The researchers tested ManiFlow on the RoboTwin 2.0 benchmark, which is designed to break policies using domain randomization (novel objects, harsh lighting, cluttered scenes).

As seen in Figure 8, the environment varies wildly. Despite this, ManiFlow showed superior learning efficiency.

In Figure 7, ManiFlow is compared against \(\pi_0\), a large-scale pre-trained model. Remarkably, ManiFlow (trained from scratch with only 50 demonstrations per task) outperforms the pre-trained model in success rates on specific bimanual tasks. It also scales better: as you add more demonstrations (up to 500), ManiFlow achieves nearly 100% success, whereas baselines plateau.
Real-World Performance
Simulation is useful, but the real world is the ultimate test. The team deployed ManiFlow on three distinct setups:
- Humanoid: Unitree H1 with anthropomorphic hands.
- Bimanual: Two xArm 7 robots.
- Single-Arm: Franka Emika Panda.

In real-world tests (Figure 9 and Table 2 below), ManiFlow achieved an average success rate of 69.6%, almost doubling the performance of the 3D Diffusion Policy (DP3), which sat at roughly 37%.

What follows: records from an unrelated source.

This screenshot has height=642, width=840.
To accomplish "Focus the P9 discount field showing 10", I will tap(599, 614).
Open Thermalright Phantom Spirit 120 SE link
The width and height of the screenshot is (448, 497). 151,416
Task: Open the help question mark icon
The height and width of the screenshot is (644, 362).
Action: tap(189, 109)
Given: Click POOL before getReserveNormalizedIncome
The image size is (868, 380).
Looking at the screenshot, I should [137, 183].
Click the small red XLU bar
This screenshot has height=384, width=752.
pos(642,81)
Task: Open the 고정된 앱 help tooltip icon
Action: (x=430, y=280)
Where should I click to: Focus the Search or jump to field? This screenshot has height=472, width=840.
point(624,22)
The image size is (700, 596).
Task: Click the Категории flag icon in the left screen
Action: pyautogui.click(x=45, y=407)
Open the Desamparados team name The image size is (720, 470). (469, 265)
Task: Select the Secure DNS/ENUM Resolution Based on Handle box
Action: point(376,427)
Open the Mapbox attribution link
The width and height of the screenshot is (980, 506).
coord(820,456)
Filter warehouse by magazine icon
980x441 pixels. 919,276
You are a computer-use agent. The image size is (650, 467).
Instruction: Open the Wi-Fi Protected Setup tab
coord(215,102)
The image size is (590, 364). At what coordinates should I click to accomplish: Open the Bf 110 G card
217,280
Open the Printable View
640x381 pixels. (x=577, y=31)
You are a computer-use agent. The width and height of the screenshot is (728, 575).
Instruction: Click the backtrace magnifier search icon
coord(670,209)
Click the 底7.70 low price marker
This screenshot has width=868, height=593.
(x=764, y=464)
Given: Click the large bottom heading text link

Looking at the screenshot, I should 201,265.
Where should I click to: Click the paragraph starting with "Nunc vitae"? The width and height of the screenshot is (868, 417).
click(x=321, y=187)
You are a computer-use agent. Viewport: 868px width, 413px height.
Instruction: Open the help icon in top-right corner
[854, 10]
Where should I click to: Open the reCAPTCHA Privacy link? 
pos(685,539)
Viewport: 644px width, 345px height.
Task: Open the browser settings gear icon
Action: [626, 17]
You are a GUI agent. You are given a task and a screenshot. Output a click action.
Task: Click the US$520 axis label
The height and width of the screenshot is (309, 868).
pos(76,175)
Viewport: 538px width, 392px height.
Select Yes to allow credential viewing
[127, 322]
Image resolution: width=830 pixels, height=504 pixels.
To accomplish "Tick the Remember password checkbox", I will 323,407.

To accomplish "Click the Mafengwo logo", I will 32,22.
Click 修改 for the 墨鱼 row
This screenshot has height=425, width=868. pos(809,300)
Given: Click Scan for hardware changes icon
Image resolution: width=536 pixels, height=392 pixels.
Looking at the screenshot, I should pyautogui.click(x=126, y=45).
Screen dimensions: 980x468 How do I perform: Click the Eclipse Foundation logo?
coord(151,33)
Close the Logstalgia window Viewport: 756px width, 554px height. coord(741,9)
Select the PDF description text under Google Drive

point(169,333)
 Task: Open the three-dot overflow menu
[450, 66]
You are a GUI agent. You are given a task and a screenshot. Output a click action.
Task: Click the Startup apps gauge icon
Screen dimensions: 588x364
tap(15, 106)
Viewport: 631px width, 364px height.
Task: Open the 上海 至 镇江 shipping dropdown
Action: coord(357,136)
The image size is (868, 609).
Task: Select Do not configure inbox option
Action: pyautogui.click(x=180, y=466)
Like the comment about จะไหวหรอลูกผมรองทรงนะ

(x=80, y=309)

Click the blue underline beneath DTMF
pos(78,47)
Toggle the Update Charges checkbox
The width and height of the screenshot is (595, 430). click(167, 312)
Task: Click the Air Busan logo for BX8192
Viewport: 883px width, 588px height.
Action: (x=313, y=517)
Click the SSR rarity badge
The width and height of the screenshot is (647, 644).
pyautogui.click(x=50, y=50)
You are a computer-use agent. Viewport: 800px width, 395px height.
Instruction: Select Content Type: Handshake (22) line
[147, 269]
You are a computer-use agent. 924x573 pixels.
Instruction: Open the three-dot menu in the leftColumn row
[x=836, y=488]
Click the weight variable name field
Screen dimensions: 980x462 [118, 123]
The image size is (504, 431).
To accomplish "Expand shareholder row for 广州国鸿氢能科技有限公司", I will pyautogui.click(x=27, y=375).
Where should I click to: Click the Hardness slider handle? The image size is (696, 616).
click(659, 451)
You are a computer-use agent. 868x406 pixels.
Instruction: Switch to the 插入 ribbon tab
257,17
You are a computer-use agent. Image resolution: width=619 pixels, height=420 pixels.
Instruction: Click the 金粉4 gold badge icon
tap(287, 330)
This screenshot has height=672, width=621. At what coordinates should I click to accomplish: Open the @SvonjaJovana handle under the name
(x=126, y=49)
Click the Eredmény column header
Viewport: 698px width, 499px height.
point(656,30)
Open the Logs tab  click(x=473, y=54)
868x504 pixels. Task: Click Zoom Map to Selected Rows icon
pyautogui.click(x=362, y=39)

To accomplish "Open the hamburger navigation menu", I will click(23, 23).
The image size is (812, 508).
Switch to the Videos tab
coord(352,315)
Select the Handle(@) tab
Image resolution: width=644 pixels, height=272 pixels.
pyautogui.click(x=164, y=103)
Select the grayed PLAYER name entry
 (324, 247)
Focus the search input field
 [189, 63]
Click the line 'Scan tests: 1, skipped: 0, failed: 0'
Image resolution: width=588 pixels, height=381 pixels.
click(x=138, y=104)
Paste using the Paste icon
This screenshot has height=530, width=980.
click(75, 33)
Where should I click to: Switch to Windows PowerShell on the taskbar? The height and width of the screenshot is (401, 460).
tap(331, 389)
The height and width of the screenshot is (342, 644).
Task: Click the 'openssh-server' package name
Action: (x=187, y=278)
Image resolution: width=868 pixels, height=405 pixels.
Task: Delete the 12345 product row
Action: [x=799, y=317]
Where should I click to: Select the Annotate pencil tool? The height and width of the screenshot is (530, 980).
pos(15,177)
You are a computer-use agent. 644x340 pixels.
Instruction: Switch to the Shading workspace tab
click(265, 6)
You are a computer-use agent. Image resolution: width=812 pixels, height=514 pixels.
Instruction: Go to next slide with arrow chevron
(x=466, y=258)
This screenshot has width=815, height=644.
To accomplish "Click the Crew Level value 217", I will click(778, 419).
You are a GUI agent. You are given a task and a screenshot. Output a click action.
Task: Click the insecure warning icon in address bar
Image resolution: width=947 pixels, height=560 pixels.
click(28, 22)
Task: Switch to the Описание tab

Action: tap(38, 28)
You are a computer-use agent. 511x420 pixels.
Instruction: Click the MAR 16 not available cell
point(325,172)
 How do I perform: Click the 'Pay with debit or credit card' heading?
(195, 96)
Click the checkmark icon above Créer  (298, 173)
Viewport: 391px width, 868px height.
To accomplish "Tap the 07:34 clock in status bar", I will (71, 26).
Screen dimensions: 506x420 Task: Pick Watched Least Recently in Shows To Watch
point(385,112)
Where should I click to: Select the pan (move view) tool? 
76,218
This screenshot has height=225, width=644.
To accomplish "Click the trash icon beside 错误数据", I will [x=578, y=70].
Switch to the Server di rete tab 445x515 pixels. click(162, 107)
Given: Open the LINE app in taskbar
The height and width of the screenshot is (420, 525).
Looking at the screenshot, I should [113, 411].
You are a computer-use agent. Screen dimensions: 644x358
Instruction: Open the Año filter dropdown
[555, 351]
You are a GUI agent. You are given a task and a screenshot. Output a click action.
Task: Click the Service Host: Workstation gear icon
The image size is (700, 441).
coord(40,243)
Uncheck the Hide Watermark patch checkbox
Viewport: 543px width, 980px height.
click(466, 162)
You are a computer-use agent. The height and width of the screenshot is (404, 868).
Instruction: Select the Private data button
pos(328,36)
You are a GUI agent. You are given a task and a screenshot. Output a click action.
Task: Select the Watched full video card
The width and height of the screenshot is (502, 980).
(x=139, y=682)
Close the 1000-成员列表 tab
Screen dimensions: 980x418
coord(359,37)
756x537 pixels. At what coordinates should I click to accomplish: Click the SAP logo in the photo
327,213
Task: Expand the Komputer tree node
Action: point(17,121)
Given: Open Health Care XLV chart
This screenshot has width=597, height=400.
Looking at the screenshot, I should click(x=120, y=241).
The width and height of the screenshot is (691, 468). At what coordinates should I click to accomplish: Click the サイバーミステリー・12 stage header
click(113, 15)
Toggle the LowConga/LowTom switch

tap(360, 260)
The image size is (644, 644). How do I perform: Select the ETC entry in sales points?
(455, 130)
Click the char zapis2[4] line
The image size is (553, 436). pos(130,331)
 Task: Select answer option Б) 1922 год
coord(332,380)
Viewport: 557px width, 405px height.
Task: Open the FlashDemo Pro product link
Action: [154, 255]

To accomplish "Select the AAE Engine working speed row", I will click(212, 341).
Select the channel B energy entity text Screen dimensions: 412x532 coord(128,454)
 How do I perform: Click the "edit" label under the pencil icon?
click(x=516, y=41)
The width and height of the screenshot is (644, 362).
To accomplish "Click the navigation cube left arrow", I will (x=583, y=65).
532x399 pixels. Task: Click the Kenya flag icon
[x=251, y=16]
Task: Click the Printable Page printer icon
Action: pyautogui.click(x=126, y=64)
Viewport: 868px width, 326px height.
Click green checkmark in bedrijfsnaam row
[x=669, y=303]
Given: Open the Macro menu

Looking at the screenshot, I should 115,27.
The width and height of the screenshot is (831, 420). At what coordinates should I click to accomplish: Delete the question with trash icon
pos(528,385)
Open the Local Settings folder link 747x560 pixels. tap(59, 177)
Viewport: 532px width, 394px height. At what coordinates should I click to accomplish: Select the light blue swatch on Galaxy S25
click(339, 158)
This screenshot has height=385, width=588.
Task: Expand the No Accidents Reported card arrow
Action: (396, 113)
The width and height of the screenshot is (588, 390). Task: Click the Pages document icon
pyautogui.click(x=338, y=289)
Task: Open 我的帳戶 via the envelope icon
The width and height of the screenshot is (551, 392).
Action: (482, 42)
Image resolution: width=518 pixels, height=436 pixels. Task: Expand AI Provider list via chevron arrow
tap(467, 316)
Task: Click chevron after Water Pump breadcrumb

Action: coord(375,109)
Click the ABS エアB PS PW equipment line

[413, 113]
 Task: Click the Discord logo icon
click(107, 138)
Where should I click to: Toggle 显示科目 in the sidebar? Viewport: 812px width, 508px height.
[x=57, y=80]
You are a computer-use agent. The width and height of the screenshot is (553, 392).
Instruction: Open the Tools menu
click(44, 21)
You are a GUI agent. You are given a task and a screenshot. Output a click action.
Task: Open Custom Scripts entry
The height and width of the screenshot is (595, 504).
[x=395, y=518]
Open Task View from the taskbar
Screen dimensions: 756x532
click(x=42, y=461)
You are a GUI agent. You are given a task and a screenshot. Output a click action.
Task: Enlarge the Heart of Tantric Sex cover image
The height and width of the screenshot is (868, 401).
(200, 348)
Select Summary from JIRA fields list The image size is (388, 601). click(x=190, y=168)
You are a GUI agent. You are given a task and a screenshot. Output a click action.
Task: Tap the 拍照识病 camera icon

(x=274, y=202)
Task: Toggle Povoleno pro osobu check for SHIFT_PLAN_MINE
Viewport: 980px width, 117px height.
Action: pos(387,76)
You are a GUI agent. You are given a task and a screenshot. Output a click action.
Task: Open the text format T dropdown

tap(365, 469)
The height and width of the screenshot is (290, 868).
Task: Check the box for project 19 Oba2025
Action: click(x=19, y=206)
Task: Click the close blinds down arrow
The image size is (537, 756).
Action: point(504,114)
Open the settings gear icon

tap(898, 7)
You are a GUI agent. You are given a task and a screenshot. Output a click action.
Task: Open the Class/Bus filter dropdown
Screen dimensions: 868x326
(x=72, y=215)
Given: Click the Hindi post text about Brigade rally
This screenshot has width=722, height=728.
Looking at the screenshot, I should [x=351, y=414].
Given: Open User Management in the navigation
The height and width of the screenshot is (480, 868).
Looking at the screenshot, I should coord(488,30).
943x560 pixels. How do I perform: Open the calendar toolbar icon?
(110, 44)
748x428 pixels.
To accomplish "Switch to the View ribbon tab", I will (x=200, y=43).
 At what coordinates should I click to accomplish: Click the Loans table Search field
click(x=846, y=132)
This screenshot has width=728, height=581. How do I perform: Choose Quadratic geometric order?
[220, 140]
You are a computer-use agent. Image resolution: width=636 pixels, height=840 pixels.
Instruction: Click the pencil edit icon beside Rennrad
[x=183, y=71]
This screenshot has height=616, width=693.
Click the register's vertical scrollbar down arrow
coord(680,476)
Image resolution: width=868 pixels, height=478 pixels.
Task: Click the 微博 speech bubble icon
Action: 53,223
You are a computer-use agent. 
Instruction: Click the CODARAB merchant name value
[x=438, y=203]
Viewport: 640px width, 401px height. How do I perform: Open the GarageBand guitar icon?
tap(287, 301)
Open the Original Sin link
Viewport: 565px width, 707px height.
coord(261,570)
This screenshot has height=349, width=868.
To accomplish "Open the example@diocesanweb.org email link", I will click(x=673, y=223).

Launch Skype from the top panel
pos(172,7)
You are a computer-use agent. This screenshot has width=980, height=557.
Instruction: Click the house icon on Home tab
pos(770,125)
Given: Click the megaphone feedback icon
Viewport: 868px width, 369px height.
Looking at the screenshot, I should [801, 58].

The “Handover” task is particularly telling. This requires one hand to pass a bottle to the other—a coordination challenge that requires precise timing and spatial reasoning. ManiFlow succeeded in 22/30 trials, while the baseline only managed 14/30.
Inference Speed
Finally, we return to the core promise of ManiFlow: speed. Because the Consistency Flow Training “straightens” the trajectory, the robot doesn’t need 10 or 20 steps to decide on a move.

Table 4 reveals that ManiFlow achieves 63.7% success with just 1 inference step, and 64.5% with 2 steps. In contrast, the Diffusion Policy baseline requires 10 steps to achieve a significantly lower success rate (42.7%). This speed allows for more reactive and safer robot operation.
Conclusion
ManiFlow represents a significant step forward in robotic learning. By combining the mathematical elegance of Flow Matching and Consistency Training with the robust DiT-X architecture, the researchers have created a policy that is:
- Fast: Capable of 1-step inference.
- Precise: Capable of controlling dexterous, multi-fingered hands.
- General: Effective across varying robot morphologies and robust to environmental noise.
This work suggests that the future of robot control may lie not just in larger models, but in smarter training objectives that simplify the complex geometric landscapes our robots must navigate. Whether it’s a humanoid folding laundry or a dual-arm robot assembling a kit, “straightening the flow” seems to be the path forward.